* **Given exercise**: Copy the following records line for line, without any changes.
━━━━━ Data shown ━━━━━
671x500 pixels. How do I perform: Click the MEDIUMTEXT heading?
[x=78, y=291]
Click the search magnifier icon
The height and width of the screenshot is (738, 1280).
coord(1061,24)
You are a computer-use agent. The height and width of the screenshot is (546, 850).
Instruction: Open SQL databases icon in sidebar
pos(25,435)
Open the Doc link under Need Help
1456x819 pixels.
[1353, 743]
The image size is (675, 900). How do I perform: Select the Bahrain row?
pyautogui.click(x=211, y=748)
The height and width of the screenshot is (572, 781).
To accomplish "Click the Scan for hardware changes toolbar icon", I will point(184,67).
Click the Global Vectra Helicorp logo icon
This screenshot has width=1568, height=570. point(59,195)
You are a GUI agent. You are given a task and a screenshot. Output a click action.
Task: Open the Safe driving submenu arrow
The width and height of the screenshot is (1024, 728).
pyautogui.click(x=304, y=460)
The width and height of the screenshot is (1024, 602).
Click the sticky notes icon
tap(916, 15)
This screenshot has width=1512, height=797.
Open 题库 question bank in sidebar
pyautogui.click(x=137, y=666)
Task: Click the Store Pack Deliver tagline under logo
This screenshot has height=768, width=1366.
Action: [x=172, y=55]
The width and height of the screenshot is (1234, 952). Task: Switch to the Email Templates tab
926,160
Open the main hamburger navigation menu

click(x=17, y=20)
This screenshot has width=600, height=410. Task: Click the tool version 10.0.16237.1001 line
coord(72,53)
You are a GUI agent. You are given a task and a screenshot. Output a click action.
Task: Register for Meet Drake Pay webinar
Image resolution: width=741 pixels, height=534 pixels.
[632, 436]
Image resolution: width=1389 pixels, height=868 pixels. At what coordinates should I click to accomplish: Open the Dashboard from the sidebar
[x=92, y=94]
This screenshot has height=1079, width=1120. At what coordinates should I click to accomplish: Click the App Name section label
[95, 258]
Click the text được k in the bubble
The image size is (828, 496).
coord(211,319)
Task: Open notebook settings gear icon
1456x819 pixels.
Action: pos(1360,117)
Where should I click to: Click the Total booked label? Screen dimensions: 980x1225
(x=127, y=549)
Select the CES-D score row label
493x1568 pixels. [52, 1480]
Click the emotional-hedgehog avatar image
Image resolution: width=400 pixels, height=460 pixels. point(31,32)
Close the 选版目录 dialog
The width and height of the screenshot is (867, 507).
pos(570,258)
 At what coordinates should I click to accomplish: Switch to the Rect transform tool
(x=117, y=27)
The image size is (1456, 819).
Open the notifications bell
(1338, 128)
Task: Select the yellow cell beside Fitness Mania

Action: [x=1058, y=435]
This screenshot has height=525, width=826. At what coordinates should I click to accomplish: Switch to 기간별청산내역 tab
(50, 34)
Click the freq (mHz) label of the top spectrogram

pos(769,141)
━━━━━
* **Task solution**:
671x500 pixels. How do I perform: Click the MEDIUMTEXT heading?
[x=78, y=291]
Click the search magnifier icon
The height and width of the screenshot is (738, 1280).
coord(1061,24)
You are a computer-use agent. The height and width of the screenshot is (546, 850).
Instruction: Open SQL databases icon in sidebar
pos(25,435)
Open the Doc link under Need Help
1456x819 pixels.
[1353, 743]
The image size is (675, 900). How do I perform: Select the Bahrain row?
pyautogui.click(x=211, y=748)
The height and width of the screenshot is (572, 781).
To accomplish "Click the Scan for hardware changes toolbar icon", I will point(184,67).
Click the Global Vectra Helicorp logo icon
This screenshot has width=1568, height=570. point(59,195)
You are a GUI agent. You are given a task and a screenshot. Output a click action.
Task: Open the Safe driving submenu arrow
The width and height of the screenshot is (1024, 728).
pyautogui.click(x=304, y=460)
The width and height of the screenshot is (1024, 602).
Click the sticky notes icon
tap(916, 15)
This screenshot has width=1512, height=797.
Open 题库 question bank in sidebar
pyautogui.click(x=137, y=666)
Task: Click the Store Pack Deliver tagline under logo
This screenshot has height=768, width=1366.
Action: [x=172, y=55]
The width and height of the screenshot is (1234, 952). Task: Switch to the Email Templates tab
926,160
Open the main hamburger navigation menu

click(x=17, y=20)
This screenshot has width=600, height=410. Task: Click the tool version 10.0.16237.1001 line
coord(72,53)
You are a GUI agent. You are given a task and a screenshot. Output a click action.
Task: Register for Meet Drake Pay webinar
Image resolution: width=741 pixels, height=534 pixels.
[632, 436]
Image resolution: width=1389 pixels, height=868 pixels. At what coordinates should I click to accomplish: Open the Dashboard from the sidebar
[x=92, y=94]
This screenshot has height=1079, width=1120. At what coordinates should I click to accomplish: Click the App Name section label
[95, 258]
Click the text được k in the bubble
The image size is (828, 496).
coord(211,319)
Task: Open notebook settings gear icon
1456x819 pixels.
Action: pos(1360,117)
Where should I click to: Click the Total booked label? Screen dimensions: 980x1225
(x=127, y=549)
Select the CES-D score row label
493x1568 pixels. [52, 1480]
Click the emotional-hedgehog avatar image
Image resolution: width=400 pixels, height=460 pixels. point(31,32)
Close the 选版目录 dialog
The width and height of the screenshot is (867, 507).
pos(570,258)
 At what coordinates should I click to accomplish: Switch to the Rect transform tool
(x=117, y=27)
The image size is (1456, 819).
Open the notifications bell
(1338, 128)
Task: Select the yellow cell beside Fitness Mania

Action: [x=1058, y=435]
This screenshot has height=525, width=826. At what coordinates should I click to accomplish: Switch to 기간별청산내역 tab
(50, 34)
Click the freq (mHz) label of the top spectrogram

pos(769,141)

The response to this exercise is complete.